start The records

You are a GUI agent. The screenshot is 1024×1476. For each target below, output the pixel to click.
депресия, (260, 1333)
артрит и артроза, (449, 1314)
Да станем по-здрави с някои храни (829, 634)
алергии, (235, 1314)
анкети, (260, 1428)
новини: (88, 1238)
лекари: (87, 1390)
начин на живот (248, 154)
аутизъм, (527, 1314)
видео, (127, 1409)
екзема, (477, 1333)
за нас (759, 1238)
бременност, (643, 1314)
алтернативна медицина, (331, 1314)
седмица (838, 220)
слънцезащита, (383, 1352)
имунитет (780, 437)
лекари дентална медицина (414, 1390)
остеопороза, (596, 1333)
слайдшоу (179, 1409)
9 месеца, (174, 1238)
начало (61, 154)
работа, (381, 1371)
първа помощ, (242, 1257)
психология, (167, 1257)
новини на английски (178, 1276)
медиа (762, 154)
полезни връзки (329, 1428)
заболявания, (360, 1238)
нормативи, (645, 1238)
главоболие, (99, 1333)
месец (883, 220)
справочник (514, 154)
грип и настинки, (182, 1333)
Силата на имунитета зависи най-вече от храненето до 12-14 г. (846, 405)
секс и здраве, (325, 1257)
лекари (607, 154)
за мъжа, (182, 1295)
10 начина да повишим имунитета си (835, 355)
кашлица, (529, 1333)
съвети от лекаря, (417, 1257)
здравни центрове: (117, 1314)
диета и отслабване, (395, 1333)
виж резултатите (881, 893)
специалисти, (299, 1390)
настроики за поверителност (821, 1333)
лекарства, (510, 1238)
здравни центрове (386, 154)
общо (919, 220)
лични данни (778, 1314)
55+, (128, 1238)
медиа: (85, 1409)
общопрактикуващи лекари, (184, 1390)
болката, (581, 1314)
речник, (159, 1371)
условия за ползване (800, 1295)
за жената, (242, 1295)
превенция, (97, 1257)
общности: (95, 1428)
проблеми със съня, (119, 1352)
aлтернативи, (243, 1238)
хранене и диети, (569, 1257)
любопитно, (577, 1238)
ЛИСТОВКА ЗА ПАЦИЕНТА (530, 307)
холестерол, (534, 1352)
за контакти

end The records

#### Description of the task
Copy every line of the data above verbatim, from the first line to the last.

#### Expected answer
You are a GUI agent. The screenshot is 1024×1476. For each target below, output the pixel to click.
депресия, (260, 1333)
артрит и артроза, (449, 1314)
Да станем по-здрави с някои храни (829, 634)
алергии, (235, 1314)
анкети, (260, 1428)
новини: (88, 1238)
лекари: (87, 1390)
начин на живот (248, 154)
аутизъм, (527, 1314)
видео, (127, 1409)
екзема, (477, 1333)
за нас (759, 1238)
бременност, (643, 1314)
алтернативна медицина, (331, 1314)
седмица (838, 220)
слънцезащита, (383, 1352)
имунитет (780, 437)
лекари дентална медицина (414, 1390)
остеопороза, (596, 1333)
слайдшоу (179, 1409)
9 месеца, (174, 1238)
начало (61, 154)
работа, (381, 1371)
първа помощ, (242, 1257)
психология, (167, 1257)
новини на английски (178, 1276)
медиа (762, 154)
полезни връзки (329, 1428)
заболявания, (360, 1238)
нормативи, (645, 1238)
главоболие, (99, 1333)
месец (883, 220)
справочник (514, 154)
грип и настинки, (182, 1333)
Силата на имунитета зависи най-вече от храненето до 12-14 г. (846, 405)
секс и здраве, (325, 1257)
лекари (607, 154)
за мъжа, (182, 1295)
10 начина да повишим имунитета си (835, 355)
кашлица, (529, 1333)
съвети от лекаря, (417, 1257)
здравни центрове: (117, 1314)
диета и отслабване, (395, 1333)
виж резултатите (881, 893)
специалисти, (299, 1390)
настроики за поверителност (821, 1333)
лекарства, (510, 1238)
здравни центрове (386, 154)
общо (919, 220)
лични данни (778, 1314)
55+, (128, 1238)
медиа: (85, 1409)
общопрактикуващи лекари, (184, 1390)
болката, (581, 1314)
речник, (159, 1371)
условия за ползване (800, 1295)
за жената, (242, 1295)
превенция, (97, 1257)
общности: (95, 1428)
проблеми със съня, (119, 1352)
aлтернативи, (243, 1238)
хранене и диети, (569, 1257)
любопитно, (577, 1238)
ЛИСТОВКА ЗА ПАЦИЕНТА (530, 307)
холестерол, (534, 1352)
за контакти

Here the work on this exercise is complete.